-- Directions --
Turn the data below into a JSON list of strings, with one string for each line and blank lines left out.

-- Records to process --
···
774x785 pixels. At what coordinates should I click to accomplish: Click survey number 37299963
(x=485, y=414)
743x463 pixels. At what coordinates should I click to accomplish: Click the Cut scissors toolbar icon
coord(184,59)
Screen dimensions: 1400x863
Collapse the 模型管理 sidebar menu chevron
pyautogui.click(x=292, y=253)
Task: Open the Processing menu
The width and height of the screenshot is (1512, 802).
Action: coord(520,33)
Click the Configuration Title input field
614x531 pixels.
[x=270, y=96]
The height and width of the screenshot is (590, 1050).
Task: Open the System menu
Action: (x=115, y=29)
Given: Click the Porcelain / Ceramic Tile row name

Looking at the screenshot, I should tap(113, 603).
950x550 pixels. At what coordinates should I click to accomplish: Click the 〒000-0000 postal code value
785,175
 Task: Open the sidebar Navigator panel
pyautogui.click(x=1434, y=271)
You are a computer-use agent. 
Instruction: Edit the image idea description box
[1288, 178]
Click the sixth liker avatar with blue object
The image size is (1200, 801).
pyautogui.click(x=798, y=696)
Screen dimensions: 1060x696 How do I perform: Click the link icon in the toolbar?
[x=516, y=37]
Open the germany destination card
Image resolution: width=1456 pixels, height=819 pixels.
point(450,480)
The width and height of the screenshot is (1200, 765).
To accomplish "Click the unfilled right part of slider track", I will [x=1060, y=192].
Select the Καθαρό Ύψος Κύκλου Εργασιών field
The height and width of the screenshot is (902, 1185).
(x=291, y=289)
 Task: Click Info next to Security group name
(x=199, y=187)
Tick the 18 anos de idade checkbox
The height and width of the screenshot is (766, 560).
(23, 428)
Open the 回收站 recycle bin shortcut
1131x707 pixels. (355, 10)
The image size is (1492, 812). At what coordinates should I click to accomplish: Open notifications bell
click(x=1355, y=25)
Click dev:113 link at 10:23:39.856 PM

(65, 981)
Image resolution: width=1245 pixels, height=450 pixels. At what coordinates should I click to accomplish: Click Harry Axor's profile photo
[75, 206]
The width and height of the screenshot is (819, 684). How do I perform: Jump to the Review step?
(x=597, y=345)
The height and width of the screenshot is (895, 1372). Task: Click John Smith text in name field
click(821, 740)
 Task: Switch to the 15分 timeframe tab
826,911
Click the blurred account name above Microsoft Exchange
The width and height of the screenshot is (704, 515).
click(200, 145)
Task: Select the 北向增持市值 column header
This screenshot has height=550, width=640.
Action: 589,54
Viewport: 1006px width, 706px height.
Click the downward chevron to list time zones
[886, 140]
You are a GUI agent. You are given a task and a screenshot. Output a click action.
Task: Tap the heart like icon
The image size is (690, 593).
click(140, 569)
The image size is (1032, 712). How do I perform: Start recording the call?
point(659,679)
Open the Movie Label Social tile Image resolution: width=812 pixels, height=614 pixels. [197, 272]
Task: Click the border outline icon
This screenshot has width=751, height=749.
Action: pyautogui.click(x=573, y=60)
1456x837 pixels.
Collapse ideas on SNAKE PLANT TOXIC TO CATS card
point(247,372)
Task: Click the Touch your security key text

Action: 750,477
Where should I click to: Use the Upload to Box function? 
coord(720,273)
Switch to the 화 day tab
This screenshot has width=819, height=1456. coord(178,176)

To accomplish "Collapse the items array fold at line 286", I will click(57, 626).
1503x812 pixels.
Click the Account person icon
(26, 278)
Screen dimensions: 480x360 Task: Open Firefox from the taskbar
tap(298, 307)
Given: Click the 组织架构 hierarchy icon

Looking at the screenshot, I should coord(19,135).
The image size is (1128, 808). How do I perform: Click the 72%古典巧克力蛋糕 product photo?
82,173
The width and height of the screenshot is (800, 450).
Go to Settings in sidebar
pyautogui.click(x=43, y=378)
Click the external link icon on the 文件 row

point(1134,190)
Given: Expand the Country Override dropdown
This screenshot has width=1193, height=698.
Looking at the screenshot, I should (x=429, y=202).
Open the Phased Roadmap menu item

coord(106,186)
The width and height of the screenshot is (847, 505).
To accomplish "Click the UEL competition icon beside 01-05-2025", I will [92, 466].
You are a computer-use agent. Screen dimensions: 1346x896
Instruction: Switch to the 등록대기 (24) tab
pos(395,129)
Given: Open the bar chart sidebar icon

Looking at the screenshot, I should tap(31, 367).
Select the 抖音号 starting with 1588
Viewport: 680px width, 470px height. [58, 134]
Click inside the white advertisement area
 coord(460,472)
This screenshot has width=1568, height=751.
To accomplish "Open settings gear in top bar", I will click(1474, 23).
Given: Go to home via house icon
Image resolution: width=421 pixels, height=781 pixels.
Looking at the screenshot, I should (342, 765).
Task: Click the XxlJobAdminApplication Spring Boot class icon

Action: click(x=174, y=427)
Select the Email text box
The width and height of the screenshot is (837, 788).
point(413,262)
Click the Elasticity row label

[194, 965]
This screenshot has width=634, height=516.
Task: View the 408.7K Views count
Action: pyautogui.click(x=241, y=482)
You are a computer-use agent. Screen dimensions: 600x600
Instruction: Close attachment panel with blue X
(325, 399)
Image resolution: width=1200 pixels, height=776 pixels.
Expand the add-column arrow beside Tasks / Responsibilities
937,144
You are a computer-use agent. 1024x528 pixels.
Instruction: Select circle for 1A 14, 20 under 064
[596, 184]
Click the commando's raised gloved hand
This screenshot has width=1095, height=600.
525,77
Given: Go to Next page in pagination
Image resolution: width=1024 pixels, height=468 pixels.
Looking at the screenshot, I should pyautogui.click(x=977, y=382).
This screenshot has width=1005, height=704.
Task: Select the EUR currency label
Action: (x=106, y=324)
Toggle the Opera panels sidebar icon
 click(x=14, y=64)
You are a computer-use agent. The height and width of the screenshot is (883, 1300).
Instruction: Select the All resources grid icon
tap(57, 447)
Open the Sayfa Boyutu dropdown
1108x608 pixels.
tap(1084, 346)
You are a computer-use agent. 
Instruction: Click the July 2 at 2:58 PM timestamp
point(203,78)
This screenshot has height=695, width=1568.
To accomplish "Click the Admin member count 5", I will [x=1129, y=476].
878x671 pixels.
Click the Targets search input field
···
-- Answer for the task --
[
  "774x785 pixels. At what coordinates should I click to accomplish: Click survey number 37299963",
  "(x=485, y=414)",
  "743x463 pixels. At what coordinates should I click to accomplish: Click the Cut scissors toolbar icon",
  "coord(184,59)",
  "Screen dimensions: 1400x863",
  "Collapse the 模型管理 sidebar menu chevron",
  "pyautogui.click(x=292, y=253)",
  "Task: Open the Processing menu",
  "The width and height of the screenshot is (1512, 802).",
  "Action: coord(520,33)",
  "Click the Configuration Title input field",
  "614x531 pixels.",
  "[x=270, y=96]",
  "The height and width of the screenshot is (590, 1050).",
  "Task: Open the System menu",
  "Action: (x=115, y=29)",
  "Given: Click the Porcelain / Ceramic Tile row name",
  "Looking at the screenshot, I should tap(113, 603).",
  "950x550 pixels. At what coordinates should I click to accomplish: Click the 〒000-0000 postal code value",
  "785,175",
  " Task: Open the sidebar Navigator panel",
  "pyautogui.click(x=1434, y=271)",
  "You are a computer-use agent. ",
  "Instruction: Edit the image idea description box",
  "[1288, 178]",
  "Click the sixth liker avatar with blue object",
  "The image size is (1200, 801).",
  "pyautogui.click(x=798, y=696)",
  "Screen dimensions: 1060x696 How do I perform: Click the link icon in the toolbar?",
  "[x=516, y=37]",
  "Open the germany destination card",
  "Image resolution: width=1456 pixels, height=819 pixels.",
  "point(450,480)",
  "The width and height of the screenshot is (1200, 765).",
  "To accomplish \"Click the unfilled right part of slider track\", I will [x=1060, y=192].",
  "Select the Καθαρό Ύψος Κύκλου Εργασιών field",
  "The height and width of the screenshot is (902, 1185).",
  "(x=291, y=289)",
  " Task: Click Info next to Security group name",
  "(x=199, y=187)",
  "Tick the 18 anos de idade checkbox",
  "The height and width of the screenshot is (766, 560).",
  "(23, 428)",
  "Open the 回收站 recycle bin shortcut",
  "1131x707 pixels. (355, 10)",
  "The image size is (1492, 812). At what coordinates should I click to accomplish: Open notifications bell",
  "click(x=1355, y=25)",
  "Click dev:113 link at 10:23:39.856 PM",
  "(65, 981)",
  "Image resolution: width=1245 pixels, height=450 pixels. At what coordinates should I click to accomplish: Click Harry Axor's profile photo",
  "[75, 206]",
  "The width and height of the screenshot is (819, 684). How do I perform: Jump to the Review step?",
  "(x=597, y=345)",
  "The height and width of the screenshot is (895, 1372). Task: Click John Smith text in name field",
  "click(821, 740)",
  " Task: Switch to the 15分 timeframe tab",
  "826,911",
  "Click the blurred account name above Microsoft Exchange",
  "The width and height of the screenshot is (704, 515).",
  "click(200, 145)",
  "Task: Select the 北向增持市值 column header",
  "This screenshot has height=550, width=640.",
  "Action: 589,54",
  "Viewport: 1006px width, 706px height.",
  "Click the downward chevron to list time zones",
  "[886, 140]",
  "You are a GUI agent. You are given a task and a screenshot. Output a click action.",
  "Task: Tap the heart like icon",
  "The image size is (690, 593).",
  "click(140, 569)",
  "The image size is (1032, 712). How do I perform: Start recording the call?",
  "point(659,679)",
  "Open the Movie Label Social tile Image resolution: width=812 pixels, height=614 pixels. [197, 272]",
  "Task: Click the border outline icon",
  "This screenshot has width=751, height=749.",
  "Action: pyautogui.click(x=573, y=60)",
  "1456x837 pixels.",
  "Collapse ideas on SNAKE PLANT TOXIC TO CATS card",
  "point(247,372)",
  "Task: Click the Touch your security key text",
  "Action: 750,477",
  "Where should I click to: Use the Upload to Box function? ",
  "coord(720,273)",
  "Switch to the 화 day tab",
  "This screenshot has width=819, height=1456. coord(178,176)",
  "To accomplish \"Collapse the items array fold at line 286\", I will click(57, 626).",
  "1503x812 pixels.",
  "Click the Account person icon",
  "(26, 278)",
  "Screen dimensions: 480x360 Task: Open Firefox from the taskbar",
  "tap(298, 307)",
  "Given: Click the 组织架构 hierarchy icon",
  "Looking at the screenshot, I should coord(19,135).",
  "The image size is (1128, 808). How do I perform: Click the 72%古典巧克力蛋糕 product photo?",
  "82,173",
  "The width and height of the screenshot is (800, 450).",
  "Go to Settings in sidebar",
  "pyautogui.click(x=43, y=378)",
  "Click the external link icon on the 文件 row",
  "point(1134,190)",
  "Given: Expand the Country Override dropdown",
  "This screenshot has width=1193, height=698.",
  "Looking at the screenshot, I should (x=429, y=202).",
  "Open the Phased Roadmap menu item",
  "coord(106,186)",
  "The width and height of the screenshot is (847, 505).",
  "To accomplish \"Click the UEL competition icon beside 01-05-2025\", I will [92, 466].",
  "You are a computer-use agent. Screen dimensions: 1346x896",
  "Instruction: Switch to the 등록대기 (24) tab",
  "pos(395,129)",
  "Given: Open the bar chart sidebar icon",
  "Looking at the screenshot, I should tap(31, 367).",
  "Select the 抖音号 starting with 1588",
  "Viewport: 680px width, 470px height. [58, 134]",
  "Click inside the white advertisement area",
  " coord(460,472)",
  "This screenshot has width=1568, height=751.",
  "To accomplish \"Open settings gear in top bar\", I will click(1474, 23).",
  "Given: Go to home via house icon",
  "Image resolution: width=421 pixels, height=781 pixels.",
  "Looking at the screenshot, I should (342, 765).",
  "Task: Click the XxlJobAdminApplication Spring Boot class icon",
  "Action: click(x=174, y=427)",
  "Select the Email text box",
  "The width and height of the screenshot is (837, 788).",
  "point(413,262)",
  "Click the Elasticity row label",
  "[194, 965]",
  "This screenshot has width=634, height=516.",
  "Task: View the 408.7K Views count",
  "Action: pyautogui.click(x=241, y=482)",
  "You are a computer-use agent. Screen dimensions: 600x600",
  "Instruction: Close attachment panel with blue X",
  "(325, 399)",
  "Image resolution: width=1200 pixels, height=776 pixels.",
  "Expand the add-column arrow beside Tasks / Responsibilities",
  "937,144",
  "You are a computer-use agent. 1024x528 pixels.",
  "Instruction: Select circle for 1A 14, 20 under 064",
  "[596, 184]",
  "Click the commando's raised gloved hand",
  "This screenshot has width=1095, height=600.",
  "525,77",
  "Given: Go to Next page in pagination",
  "Image resolution: width=1024 pixels, height=468 pixels.",
  "Looking at the screenshot, I should pyautogui.click(x=977, y=382).",
  "This screenshot has width=1005, height=704.",
  "Task: Select the EUR currency label",
  "Action: (x=106, y=324)",
  "Toggle the Opera panels sidebar icon",
  " click(x=14, y=64)",
  "You are a computer-use agent. The height and width of the screenshot is (883, 1300).",
  "Instruction: Select the All resources grid icon",
  "tap(57, 447)",
  "Open the Sayfa Boyutu dropdown",
  "1108x608 pixels.",
  "tap(1084, 346)",
  "You are a computer-use agent. ",
  "Instruction: Click the July 2 at 2:58 PM timestamp",
  "point(203,78)",
  "This screenshot has height=695, width=1568.",
  "To accomplish \"Click the Admin member count 5\", I will [x=1129, y=476].",
  "878x671 pixels.",
  "Click the Targets search input field"
]